*** Records provided Section Begins ***
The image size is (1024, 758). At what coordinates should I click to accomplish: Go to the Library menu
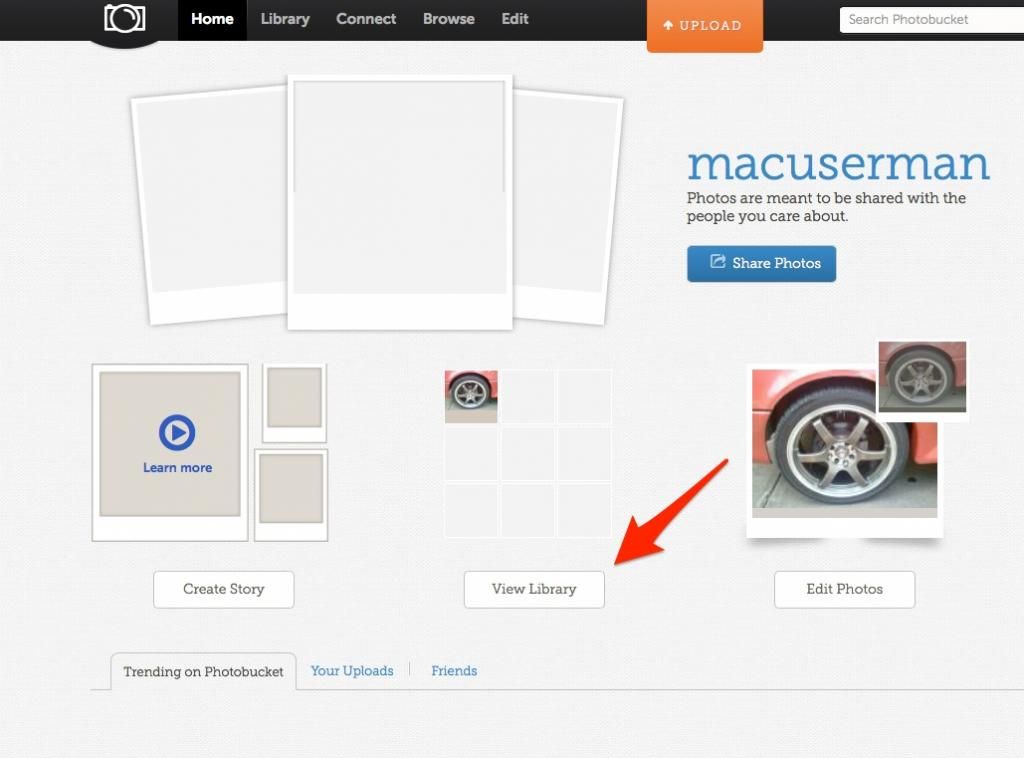[285, 19]
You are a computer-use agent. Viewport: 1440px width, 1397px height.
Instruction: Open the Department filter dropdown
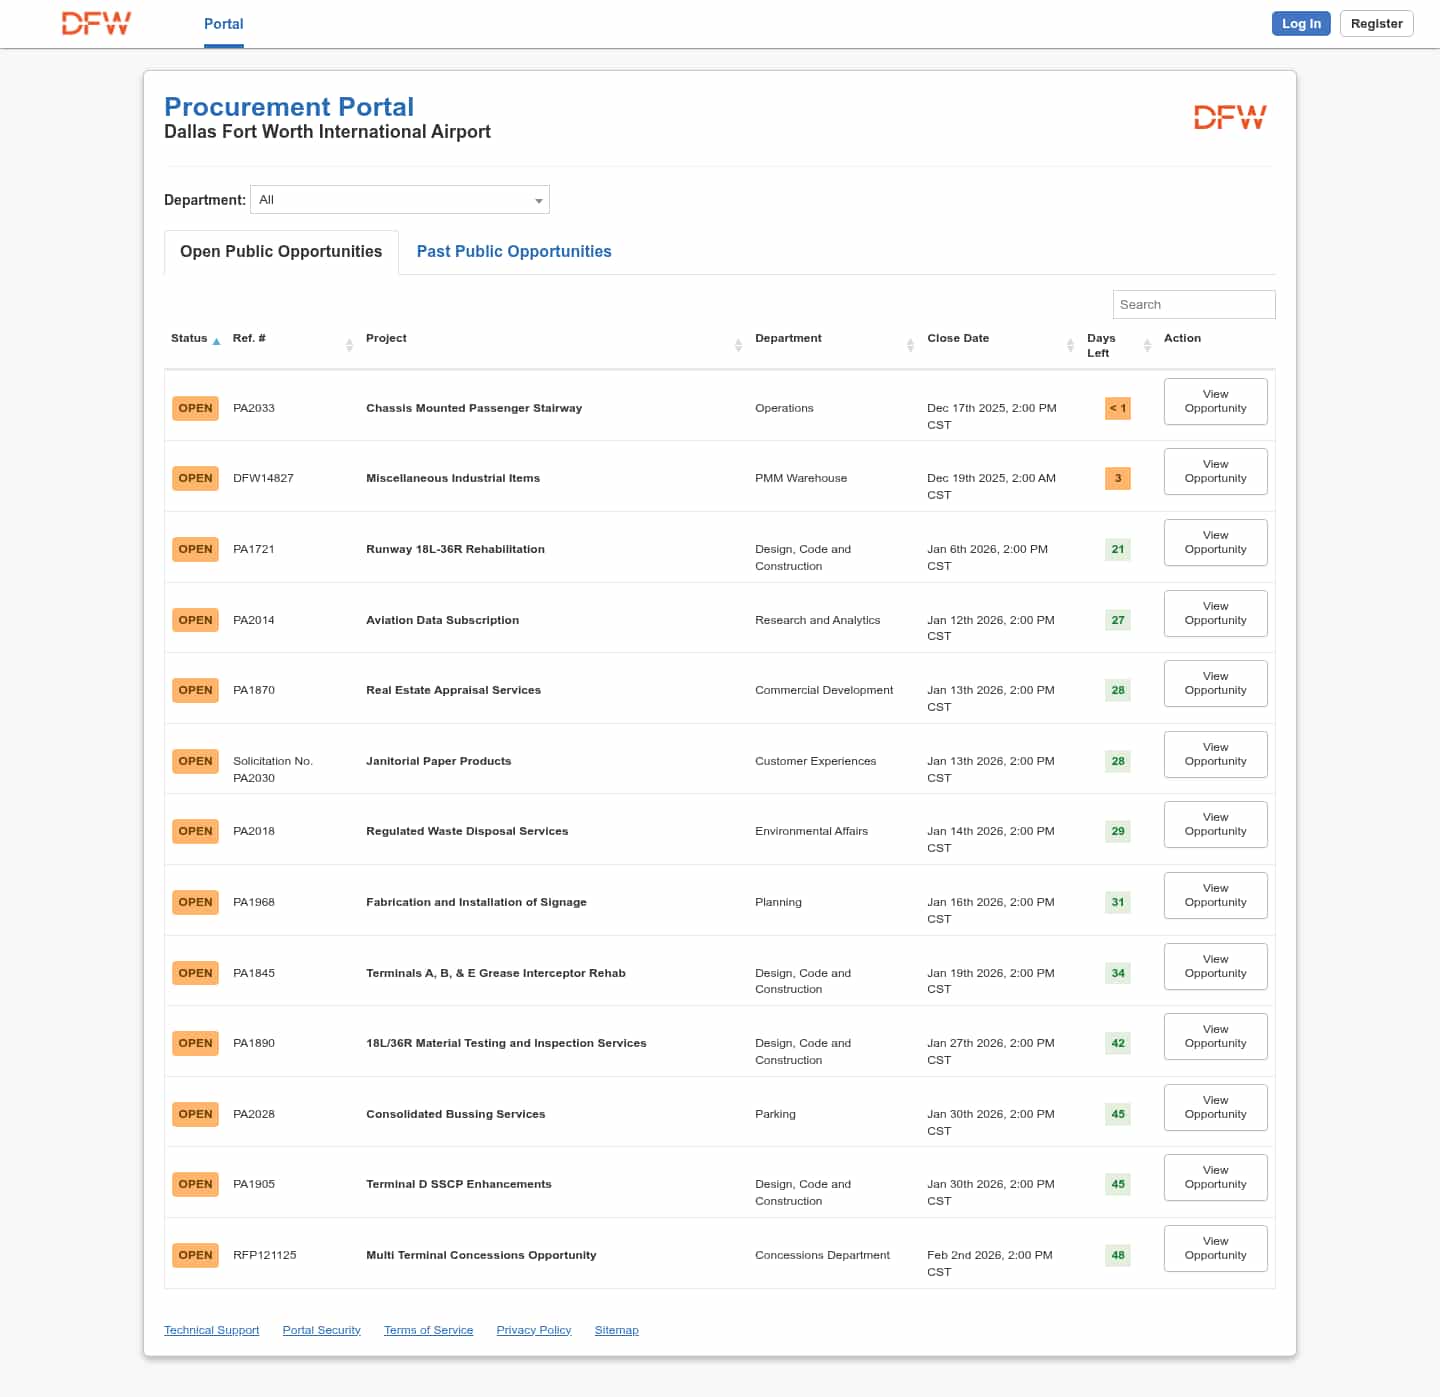point(400,200)
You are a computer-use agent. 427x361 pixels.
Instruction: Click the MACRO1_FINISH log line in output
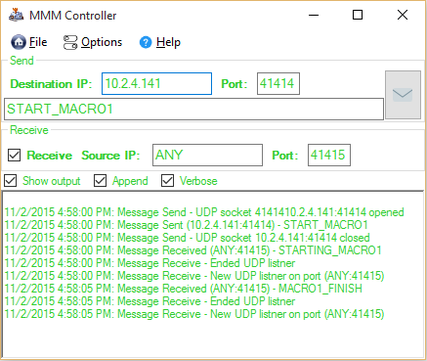pos(183,288)
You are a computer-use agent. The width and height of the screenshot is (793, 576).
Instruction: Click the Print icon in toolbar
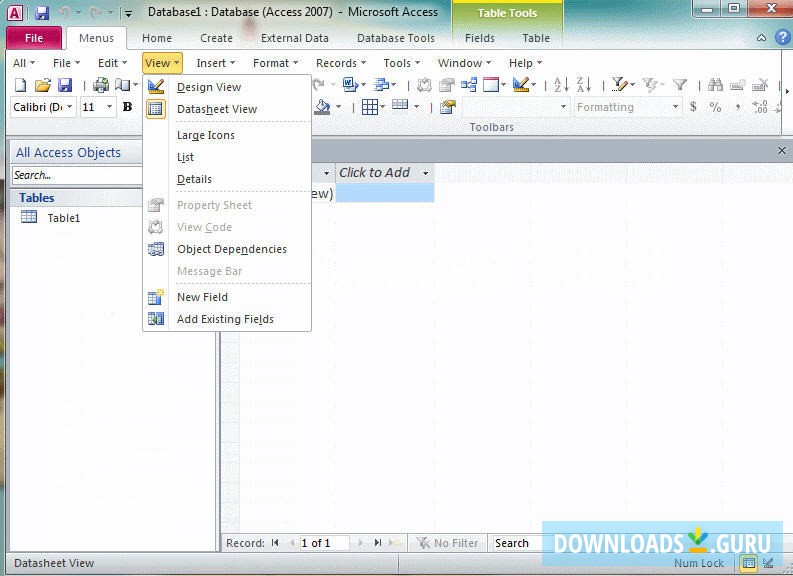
*** Records provided Section Ends ***
Problem =>
Word for word, give again the lines from the line with "Instruction: Open the" through the end of the records above, with both ends included and the pictures left out.

Solution for this problem =>
Instruction: Open the Department filter dropdown
point(400,200)
You are a computer-use agent. 427x361 pixels.
Instruction: Click the MACRO1_FINISH log line in output
pos(183,288)
You are a computer-use agent. The width and height of the screenshot is (793, 576).
Instruction: Click the Print icon in toolbar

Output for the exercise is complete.